Ni bien uno comienza a escuchar a Tasty Grooves va ingresando paulatinamente dentro de un ambiente de una cálida atmósfera, un sonido roots que consigue, con las primeras notas, desplazarte en espacio-tiempo hacia calientes aceras de algún barrio centro-caribeño. Resaltando una agradable intensidad a un buen ritmo groove, de marcado bajo y ausentes distancias.

 

 

Difícil se hace a veces ( y más aún cuando días antes nos has parado de escuchar su gran y primer Lp “Soul Street“, de brillante confección), disfrutar de dicha propuesta y de ese característico sonido cuando la sala no parece ofrecer la mejor opción para el disfrute de esta banda. Cuando, a metros del escenario, la banda suena como si estuviera en un local de ensayo dentro de un mal insonorizado sótano. Y no tanto por el despliegue sonoro de la banda, ya que en otros diversos escenarios de la ciudad habían demostraron precisamente lo contrario. Resultaba ser, al parecer, algo más bien ajeno a ellos, en una sala donde hemos tenido buena recepción en anteriores veces. Pero en esta ocación encotrabamos a un teclado que parecía estar marginado en un vacuo escenario, a solas. A una guitarra melódica a media respiración por la extensión de un obeso bajo. Síntomas que, gracias al gran trabajo arriba del escenario del grupo, con un gran compromiso escénico, fueron relegándolos hasta restarle importancia alguna. Ya que en cuestión de ejecución, Tasty Grooves brilla tanto en fondo como en forma.

La banda madrileña realiza un espectáculo completo que te lleva por los relucientes rincones de muchas de las vertientes de aquella música negra posterior al ska. Un camino, el que nos propone la banda, en el que recorremos desde el Rocksteady con los vibrantes rasgueos de la guitarra de Javier Ochoa (también Blueskank) y una marcada zancada del bajo de Pablo Cano, hasta convertirse en un puro reggae roots gracias a la incursión rítmica de los teclados, en este caso a cargo de Oscar Martos. Todo ello, sumado la batería de Maximiliano, forman un circulo “groovy” fantástico, un potente sonido “Dub” que te acerca a la mesa de artistas como The Silvertones, Gregory Isaac o Cornell Campbell, entre otros.

Edu Martinez (The Brass Ass), en la otra guitarra, acondiciona los temas de una gran textura sonora y se une junto a las chispas de R´n´B y soul que se encienden con la voz de Marc, que desde el vamos se convierte en un showman llavando el peso de la puesta en escena, moviéndose sincopadamente y provocando e incitando al publico al baile, terminando así el circulo de esta más que sugestiva banda.

§ **DATOS PROPORCIONADOS**:
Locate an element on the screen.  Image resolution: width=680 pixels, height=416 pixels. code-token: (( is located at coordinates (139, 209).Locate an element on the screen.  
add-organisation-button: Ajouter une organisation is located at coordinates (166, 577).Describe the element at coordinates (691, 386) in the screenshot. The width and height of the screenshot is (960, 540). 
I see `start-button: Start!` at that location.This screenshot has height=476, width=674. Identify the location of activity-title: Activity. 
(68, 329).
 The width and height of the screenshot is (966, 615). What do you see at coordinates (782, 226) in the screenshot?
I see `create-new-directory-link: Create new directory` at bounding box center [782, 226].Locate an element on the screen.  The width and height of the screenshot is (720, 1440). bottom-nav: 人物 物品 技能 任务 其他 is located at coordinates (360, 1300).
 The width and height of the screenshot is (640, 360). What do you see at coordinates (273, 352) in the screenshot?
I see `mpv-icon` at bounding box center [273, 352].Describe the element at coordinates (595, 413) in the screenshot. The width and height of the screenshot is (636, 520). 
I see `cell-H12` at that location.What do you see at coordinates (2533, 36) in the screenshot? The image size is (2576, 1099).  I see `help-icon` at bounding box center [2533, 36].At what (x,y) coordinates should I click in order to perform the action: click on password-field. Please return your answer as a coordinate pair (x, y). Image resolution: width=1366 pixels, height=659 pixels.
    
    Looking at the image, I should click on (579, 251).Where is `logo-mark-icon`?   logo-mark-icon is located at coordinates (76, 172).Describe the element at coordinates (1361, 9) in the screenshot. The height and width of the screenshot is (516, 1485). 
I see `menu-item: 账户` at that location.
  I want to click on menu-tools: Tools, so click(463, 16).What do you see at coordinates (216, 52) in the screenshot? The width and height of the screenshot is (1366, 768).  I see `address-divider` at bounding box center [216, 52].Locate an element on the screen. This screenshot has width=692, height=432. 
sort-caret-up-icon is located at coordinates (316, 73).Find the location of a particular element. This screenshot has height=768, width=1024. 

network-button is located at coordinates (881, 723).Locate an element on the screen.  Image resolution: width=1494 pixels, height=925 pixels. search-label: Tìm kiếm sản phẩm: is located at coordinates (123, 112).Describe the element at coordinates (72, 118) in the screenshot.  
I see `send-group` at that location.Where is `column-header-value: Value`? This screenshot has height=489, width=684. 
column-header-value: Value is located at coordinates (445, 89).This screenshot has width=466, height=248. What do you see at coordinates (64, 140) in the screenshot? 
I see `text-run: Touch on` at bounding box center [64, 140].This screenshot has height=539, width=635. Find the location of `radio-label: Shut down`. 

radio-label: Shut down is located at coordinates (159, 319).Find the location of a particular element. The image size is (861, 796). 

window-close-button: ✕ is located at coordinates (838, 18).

§ **QUÉ SE PIDE**:
1. Responde estas preguntas sobre la reseña de Tasty Grooves:
(a) ¿Cómo se titula el primer LP de la banda?
(b) ¿Quién toca el bajo?
(c) ¿Qué grupo aparece entre paréntesis junto al nombre de Edu Martinez?
2. ¿Puedes prolongar la reseña de Tasty Grooves a partir de su última oración?
Los registros provienen de una fuente distinta.

§ **RESPUESTAS POR TAREA**:
1.
(a) “Soul Street”.
(b) Pablo Cano.
(c) The Brass Ass.

2.
 

El compromiso de la banda es total, defienden sus temas con emoción, con ahinco y una implicación envidiable. Implicación, que partiendo desde el escenario, consigue rápidamente que el público tome la posta y se una así al convite en una sala practicamente llena para ceder a una fiesta total, irresponsablemente entregados a la tarea de pasarlo bien. 

 

Consiguen hacernos olvidar que muchas veces reunir las condiciones aptas para que las ganas, y “ese” éxtasis previo ante un acontecimiento esperado se aunen con la materialización de dichos deseos, no es para nada tarea fácil. A veces, no consiguiendo acariciar a las expectativas creadas, en otras muchas, sorprendiéndonos para bien. Tal y cual fue el desenlace del concierto de Tasty Grooves, una banda que busca hacerse un hueco dentro de una “poco difundida” escena roots local, a base de gran determinación, trabajadas ejecuciones y un condimento extra que, ya solo eso, da motivo de animo a la banda: extraordinaria presencia escénica e implicación total al proyecto presentado en la sala Tempo, y que junto a su reciente Lp, abren la puerta a una renovada y más que deseada vuelta al sonido roots. Presentando nosotros, el público, la esperanza de que Tasty Groove consiga ser aquella descarga electrica que logre contagiar, y encender de a poco, lo apagado que esta dicho estilo y que desde aquí reinvidicamos su falta de oportunidades.